--- DATA SUPPLIED ---

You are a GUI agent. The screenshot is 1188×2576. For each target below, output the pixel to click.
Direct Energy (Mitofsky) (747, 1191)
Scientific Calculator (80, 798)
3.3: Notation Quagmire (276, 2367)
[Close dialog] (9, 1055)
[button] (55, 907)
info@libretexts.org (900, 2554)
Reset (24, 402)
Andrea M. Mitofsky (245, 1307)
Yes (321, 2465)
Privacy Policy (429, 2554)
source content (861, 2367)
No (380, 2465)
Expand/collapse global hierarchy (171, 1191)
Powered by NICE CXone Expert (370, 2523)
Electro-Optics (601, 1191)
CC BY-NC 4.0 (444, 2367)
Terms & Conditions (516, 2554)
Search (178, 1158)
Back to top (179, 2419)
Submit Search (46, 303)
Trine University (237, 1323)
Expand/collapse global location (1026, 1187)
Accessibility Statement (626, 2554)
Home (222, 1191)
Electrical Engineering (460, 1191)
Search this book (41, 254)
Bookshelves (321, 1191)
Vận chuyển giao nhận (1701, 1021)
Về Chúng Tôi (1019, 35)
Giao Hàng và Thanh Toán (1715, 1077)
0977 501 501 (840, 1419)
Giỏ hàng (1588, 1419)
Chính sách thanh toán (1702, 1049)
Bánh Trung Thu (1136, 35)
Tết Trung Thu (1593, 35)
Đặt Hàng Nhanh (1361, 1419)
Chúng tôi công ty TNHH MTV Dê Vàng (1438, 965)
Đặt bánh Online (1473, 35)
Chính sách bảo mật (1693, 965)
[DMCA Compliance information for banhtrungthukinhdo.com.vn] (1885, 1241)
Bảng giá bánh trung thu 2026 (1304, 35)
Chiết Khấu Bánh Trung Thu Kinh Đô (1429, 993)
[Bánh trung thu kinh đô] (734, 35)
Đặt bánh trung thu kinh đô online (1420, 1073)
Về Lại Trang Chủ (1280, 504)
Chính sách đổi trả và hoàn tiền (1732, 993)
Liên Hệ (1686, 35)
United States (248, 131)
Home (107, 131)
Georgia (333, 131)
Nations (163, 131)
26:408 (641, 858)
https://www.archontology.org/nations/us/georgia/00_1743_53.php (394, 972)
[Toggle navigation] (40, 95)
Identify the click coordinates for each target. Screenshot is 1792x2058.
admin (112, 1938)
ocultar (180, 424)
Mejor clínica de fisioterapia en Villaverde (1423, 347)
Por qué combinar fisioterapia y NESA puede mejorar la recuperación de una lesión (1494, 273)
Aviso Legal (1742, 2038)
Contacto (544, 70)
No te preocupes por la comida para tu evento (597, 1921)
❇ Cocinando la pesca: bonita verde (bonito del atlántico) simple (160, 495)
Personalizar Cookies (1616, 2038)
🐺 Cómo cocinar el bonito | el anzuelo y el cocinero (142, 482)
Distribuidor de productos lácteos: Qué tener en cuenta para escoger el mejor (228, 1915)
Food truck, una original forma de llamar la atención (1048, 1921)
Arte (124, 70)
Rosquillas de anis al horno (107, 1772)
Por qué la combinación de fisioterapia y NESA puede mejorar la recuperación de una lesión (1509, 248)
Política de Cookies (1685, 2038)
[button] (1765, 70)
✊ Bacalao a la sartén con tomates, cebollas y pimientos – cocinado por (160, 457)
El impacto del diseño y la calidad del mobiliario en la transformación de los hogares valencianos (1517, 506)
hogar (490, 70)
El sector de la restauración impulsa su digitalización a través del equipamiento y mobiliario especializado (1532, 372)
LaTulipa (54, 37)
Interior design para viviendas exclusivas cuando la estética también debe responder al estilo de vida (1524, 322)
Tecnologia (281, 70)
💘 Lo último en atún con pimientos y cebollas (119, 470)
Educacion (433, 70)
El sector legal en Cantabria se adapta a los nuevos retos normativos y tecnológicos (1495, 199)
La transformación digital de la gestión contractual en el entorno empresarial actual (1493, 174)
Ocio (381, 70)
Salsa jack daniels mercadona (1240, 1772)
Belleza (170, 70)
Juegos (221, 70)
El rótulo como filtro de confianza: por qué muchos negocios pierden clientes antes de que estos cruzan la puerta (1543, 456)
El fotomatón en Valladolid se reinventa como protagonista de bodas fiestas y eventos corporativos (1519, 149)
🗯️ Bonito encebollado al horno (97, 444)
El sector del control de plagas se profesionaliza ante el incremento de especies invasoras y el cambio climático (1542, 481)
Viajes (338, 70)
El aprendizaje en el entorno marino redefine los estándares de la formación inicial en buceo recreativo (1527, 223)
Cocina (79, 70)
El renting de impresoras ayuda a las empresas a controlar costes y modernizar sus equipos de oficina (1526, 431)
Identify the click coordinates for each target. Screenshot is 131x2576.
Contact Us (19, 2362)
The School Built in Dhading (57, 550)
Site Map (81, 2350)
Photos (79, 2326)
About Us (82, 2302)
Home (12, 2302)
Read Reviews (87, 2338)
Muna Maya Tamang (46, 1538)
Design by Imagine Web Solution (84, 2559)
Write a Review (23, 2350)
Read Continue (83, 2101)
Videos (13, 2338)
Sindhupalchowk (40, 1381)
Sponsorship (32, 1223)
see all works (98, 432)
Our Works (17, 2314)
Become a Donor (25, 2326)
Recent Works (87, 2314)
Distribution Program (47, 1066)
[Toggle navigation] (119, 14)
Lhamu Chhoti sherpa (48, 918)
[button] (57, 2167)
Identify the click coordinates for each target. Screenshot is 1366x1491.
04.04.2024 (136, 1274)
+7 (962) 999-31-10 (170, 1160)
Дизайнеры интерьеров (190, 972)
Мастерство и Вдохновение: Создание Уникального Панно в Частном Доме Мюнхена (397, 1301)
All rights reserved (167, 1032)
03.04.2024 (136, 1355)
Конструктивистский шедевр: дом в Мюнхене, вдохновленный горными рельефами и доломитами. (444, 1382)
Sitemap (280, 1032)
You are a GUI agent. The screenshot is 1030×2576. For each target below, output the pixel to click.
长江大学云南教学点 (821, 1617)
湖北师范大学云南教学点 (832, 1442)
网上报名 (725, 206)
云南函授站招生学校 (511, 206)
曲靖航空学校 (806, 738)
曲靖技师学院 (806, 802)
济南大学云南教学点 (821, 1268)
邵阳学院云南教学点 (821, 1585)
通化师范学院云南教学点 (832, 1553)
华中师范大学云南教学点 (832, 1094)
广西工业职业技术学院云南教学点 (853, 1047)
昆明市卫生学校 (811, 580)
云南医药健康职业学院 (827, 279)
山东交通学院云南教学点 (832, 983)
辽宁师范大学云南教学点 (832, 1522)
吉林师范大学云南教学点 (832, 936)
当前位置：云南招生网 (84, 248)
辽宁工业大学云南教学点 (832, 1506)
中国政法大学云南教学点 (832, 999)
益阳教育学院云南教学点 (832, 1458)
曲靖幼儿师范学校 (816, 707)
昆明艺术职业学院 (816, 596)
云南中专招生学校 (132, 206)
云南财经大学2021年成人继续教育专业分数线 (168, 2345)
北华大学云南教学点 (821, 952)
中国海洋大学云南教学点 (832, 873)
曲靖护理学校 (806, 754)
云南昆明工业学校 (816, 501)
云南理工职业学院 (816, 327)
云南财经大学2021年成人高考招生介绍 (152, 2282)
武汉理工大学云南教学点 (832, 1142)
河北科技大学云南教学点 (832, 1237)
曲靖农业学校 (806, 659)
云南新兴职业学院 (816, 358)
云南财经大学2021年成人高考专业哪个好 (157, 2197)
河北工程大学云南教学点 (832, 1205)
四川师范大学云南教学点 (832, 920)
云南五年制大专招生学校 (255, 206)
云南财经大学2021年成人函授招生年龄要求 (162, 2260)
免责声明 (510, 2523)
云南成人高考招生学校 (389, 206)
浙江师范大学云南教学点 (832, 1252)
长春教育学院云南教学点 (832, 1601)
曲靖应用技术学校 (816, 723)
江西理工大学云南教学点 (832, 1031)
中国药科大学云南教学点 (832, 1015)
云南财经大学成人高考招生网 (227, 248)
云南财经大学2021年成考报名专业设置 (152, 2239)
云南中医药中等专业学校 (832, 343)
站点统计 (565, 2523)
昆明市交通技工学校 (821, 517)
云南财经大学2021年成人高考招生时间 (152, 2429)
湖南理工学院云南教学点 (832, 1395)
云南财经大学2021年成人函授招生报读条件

---

▸ **WHAT YOU NEED TO DO**: Look above for the line with "Videos (13, 2338)" and the line with "03.04.2024 (136, 1355)". Retype those two lines and every line between them exactly, adding nothing.

▸ **ANSWER BOX**:
Videos (13, 2338)
Sindhupalchowk (40, 1381)
Sponsorship (32, 1223)
see all works (98, 432)
Our Works (17, 2314)
Become a Donor (25, 2326)
Recent Works (87, 2314)
Distribution Program (47, 1066)
[Toggle navigation] (119, 14)
Lhamu Chhoti sherpa (48, 918)
[button] (57, 2167)
Identify the click coordinates for each target. Screenshot is 1366x1491.
04.04.2024 (136, 1274)
+7 (962) 999-31-10 (170, 1160)
Дизайнеры интерьеров (190, 972)
Мастерство и Вдохновение: Создание Уникального Панно в Частном Доме Мюнхена (397, 1301)
All rights reserved (167, 1032)
03.04.2024 (136, 1355)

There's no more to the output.